When it’s time to move or upgrade to a larger house, the question that is always asked is, “Do I rent it out or sell it?” Over the past couple of weeks I have spoken with many people stumbling over this dilemma. As an investor who is trained as a financial analyst I have found I see things differently.
The lower interest rates mean that it is cheaper then ever to borrow money even though you still need to fund the down payments. From my conversations, I don’t think people realize that it might be just as good or a better financial move to rent and buy another house with as little down as possible.
As a transparent landlord and empire builder, I am a huge believer in using actual numbers. For discussion’s sake, let’s evaluate our situation using the numbers from Case Study Number #4 and my dream for the Hanford House that we just purchased. While no numbers are exactly perfect, I tried to make sure the numbers were as close as possible.
Case Study: House #4 Numbers:
- Current Mortgage: $161,722
- Approximate Value: $210,000
- 7% Real Estate Fee (6% realtor, 1% VA non-allowables): $14,700
- Profit After Expenses: $195,300 – 161,722 = $33,578
- Mortgage Payment: $981
- Rent: $1425
- Earning: $444
- Principle Portion of Payment: $279.39
Case Study: House #7 Numbers:
Since we own more than four houses and this was a short sale; the best loan we qualified for was a 5% down conventional loan. Others would qualify for 0% if it was a VA loan and some banks such as Navy Federal have a 0% loan.
- Selling Price: $238,000
- Down Payment of 5%: $11,900
- Interest Rate: 4.25%
- Mortgage Payment Including Escrows: $1415.20 This payment does not include the PMI (Private Mortgage Insurance) we took at a higher interest rate to avoid it.

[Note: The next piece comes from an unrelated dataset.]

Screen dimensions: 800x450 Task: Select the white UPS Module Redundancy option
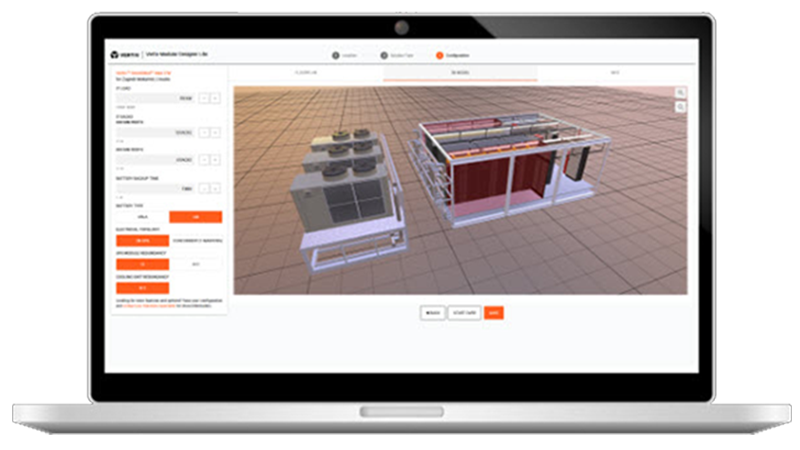196,264
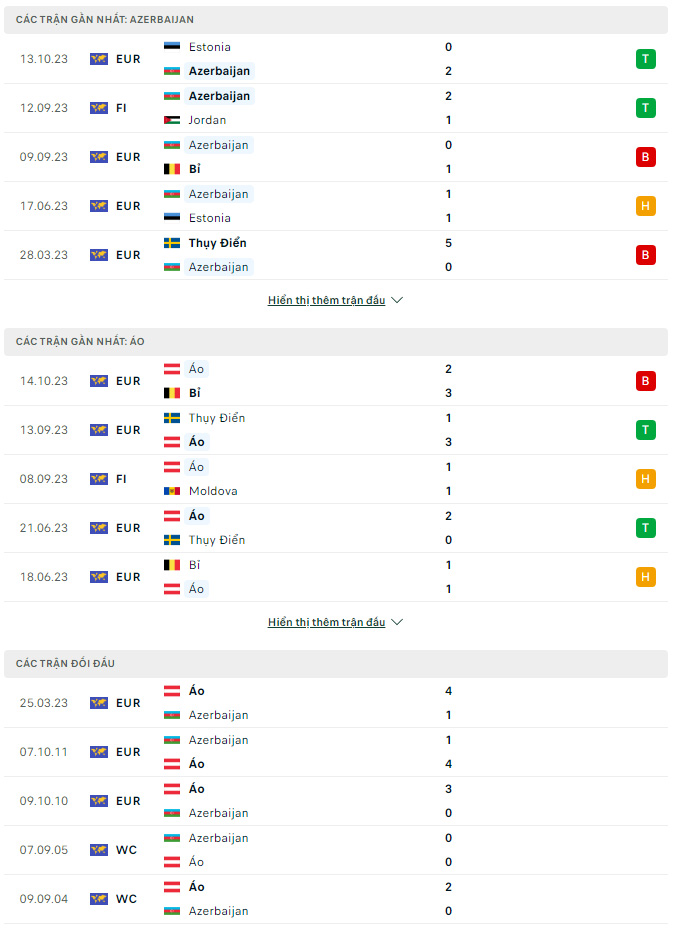Expand more Áo matches via chevron
Image resolution: width=673 pixels, height=933 pixels.
(x=397, y=622)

If we applied the rent to our new mortgage, our payment would be $971.20. That would in fact be less than our old mortgage payment. This was for a house in a better school district with a pool, three-car garage, office, and 400 more square feet.
If we had sold house #4 and rolled the money into the loan here’s what it would look like:
- Selling Price: $238,000
- Down: $47,600 (Use the 5% down payment and the proceeds from the sale of the house to get 20%)
- Interest Rate: 4%. This is a lower interest rate because the down payment was much larger at 20%.
- Mortgage Payment with Escrows: $1,194.99
So by not keeping your house in the cash flow alone, you are paying $223.79. When you add in the principle pay down that is a loss of $503.18 for selling your house.
The great thing about having a rental is you can write off a lot of your expenses so that $503.18 a month or $6,038.16 a year is almost pure profit.
Assumptions About Renting Your Home
1. You Can Qualify for a Second House.
Definitely shop around as we have found different brokers have different rules regarding how they count the rental.
2. Major Repairs.
Houses do need to have repairs so you will need an emergency fund. There will be some months where you won’t be able to pocket the entire amount of profit.
We have done very well to banish vacancy, but this can happen and it’s important to prepare in case it does happen.
We manage our houses and save those fees.
Remember that this is not even including appreciation! Yes, if you don’t sell the house in the 36 months you have to pay capital gains, but you can always flip the house into another house using a 1031 exchange which would delay the payments.
Yes, there are tons of ways this situation won’t make sense. My point is simply that WE personally get more from renting than selling our home for down payment money. You might be surprised as you too might make more money renting your house than selling it!